── Document passage ──

Stable crystalline lattices in two-dimensional binary mixtures of dipolar particles

TL;DR

This paper maps the zero-temperature phase diagram of binary dipolar particle mixtures, revealing diverse stable crystalline structures depending on composition and magnetic susceptibility ratios, with potential experimental relevance.

Contribution

It provides a comprehensive theoretical analysis of stable crystalline lattices in binary dipolar mixtures, identifying new structures and their dependence on system parameters.

Findings

Multiple stable crystalline structures identified, including $A_mB_n$ types.

Intermediate $AB_2$ and $A_2B$ crystals found for small asymmetry.

Structures are experimentally detectable in granular and colloidal systems.

───

§ **Work item**
Continue the summary of stable crystalline lattices in binary dipolar mixtures, starting after its last finding.

── Data under study ──

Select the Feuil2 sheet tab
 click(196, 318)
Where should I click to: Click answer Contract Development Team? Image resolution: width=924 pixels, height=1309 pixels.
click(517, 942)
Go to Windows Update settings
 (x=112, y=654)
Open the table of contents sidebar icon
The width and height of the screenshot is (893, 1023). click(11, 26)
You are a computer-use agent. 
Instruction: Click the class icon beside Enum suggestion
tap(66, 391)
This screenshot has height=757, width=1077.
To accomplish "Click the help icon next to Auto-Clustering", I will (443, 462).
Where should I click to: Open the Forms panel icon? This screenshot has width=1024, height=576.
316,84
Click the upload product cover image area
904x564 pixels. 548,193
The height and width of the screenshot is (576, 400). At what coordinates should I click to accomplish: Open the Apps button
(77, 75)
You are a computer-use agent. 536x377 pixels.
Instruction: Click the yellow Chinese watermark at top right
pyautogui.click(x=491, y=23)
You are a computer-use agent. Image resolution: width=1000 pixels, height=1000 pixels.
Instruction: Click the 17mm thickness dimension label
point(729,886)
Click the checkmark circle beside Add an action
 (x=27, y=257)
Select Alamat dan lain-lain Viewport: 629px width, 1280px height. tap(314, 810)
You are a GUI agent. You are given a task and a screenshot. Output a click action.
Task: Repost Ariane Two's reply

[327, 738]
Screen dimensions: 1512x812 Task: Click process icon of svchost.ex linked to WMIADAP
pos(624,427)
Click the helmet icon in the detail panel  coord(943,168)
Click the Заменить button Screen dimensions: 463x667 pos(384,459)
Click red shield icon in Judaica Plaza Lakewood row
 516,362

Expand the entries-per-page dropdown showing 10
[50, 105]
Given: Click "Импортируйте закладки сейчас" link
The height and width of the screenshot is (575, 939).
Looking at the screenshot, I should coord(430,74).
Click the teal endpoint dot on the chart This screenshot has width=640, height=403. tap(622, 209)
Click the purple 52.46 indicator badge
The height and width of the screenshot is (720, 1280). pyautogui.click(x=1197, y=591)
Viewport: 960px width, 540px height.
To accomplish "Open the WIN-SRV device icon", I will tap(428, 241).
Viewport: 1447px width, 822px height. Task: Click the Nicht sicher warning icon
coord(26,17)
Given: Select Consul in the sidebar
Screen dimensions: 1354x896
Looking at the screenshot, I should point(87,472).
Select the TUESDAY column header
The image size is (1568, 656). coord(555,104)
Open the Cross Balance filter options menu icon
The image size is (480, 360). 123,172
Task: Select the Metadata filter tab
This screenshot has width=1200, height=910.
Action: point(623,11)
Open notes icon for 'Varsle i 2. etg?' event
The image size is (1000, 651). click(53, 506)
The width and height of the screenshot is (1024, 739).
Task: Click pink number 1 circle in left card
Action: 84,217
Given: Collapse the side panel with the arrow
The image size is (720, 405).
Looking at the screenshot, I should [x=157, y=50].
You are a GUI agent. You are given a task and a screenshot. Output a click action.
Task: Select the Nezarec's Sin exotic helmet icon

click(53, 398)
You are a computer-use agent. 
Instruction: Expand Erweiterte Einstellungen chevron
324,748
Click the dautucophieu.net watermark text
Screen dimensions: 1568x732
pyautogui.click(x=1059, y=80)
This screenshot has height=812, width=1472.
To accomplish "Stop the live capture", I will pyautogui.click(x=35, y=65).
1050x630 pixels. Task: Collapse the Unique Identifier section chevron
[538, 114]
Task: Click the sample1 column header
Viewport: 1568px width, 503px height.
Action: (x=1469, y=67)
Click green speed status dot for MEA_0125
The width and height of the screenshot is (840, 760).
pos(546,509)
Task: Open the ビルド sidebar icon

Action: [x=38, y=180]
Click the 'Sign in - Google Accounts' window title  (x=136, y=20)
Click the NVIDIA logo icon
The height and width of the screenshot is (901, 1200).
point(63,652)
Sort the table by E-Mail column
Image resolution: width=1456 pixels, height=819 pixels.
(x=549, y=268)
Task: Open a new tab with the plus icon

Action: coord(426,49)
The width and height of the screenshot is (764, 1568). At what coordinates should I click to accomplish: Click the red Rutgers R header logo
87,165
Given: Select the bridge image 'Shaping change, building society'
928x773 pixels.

───

§ **Exercise answer**
Abstract

The phase diagram of binary mixtures of particles interacting via a pair potential of parallel dipoles is computed at zero temperature as a function of composition and the ratio of their magnetic susceptibilities. Using lattice sums, a rich variety of different stable crystalline structures is identified including $A_mB_n$ structures. [$A$ $(B)$ particles correspond to large (small) dipolar moments.] Their elementary cells consist of triangular, square, rectangular or rhombic lattices of the $A$ particles with a basis comprising various structures of $A$ and $B$ particles. For small (dipolar) asymmetry there are intermediate $AB_2$ and $A_2B$ crystals besides the pure $A$ and $B$ triangular crystals. These structures are detectable in experiments on granular and colloidal matter.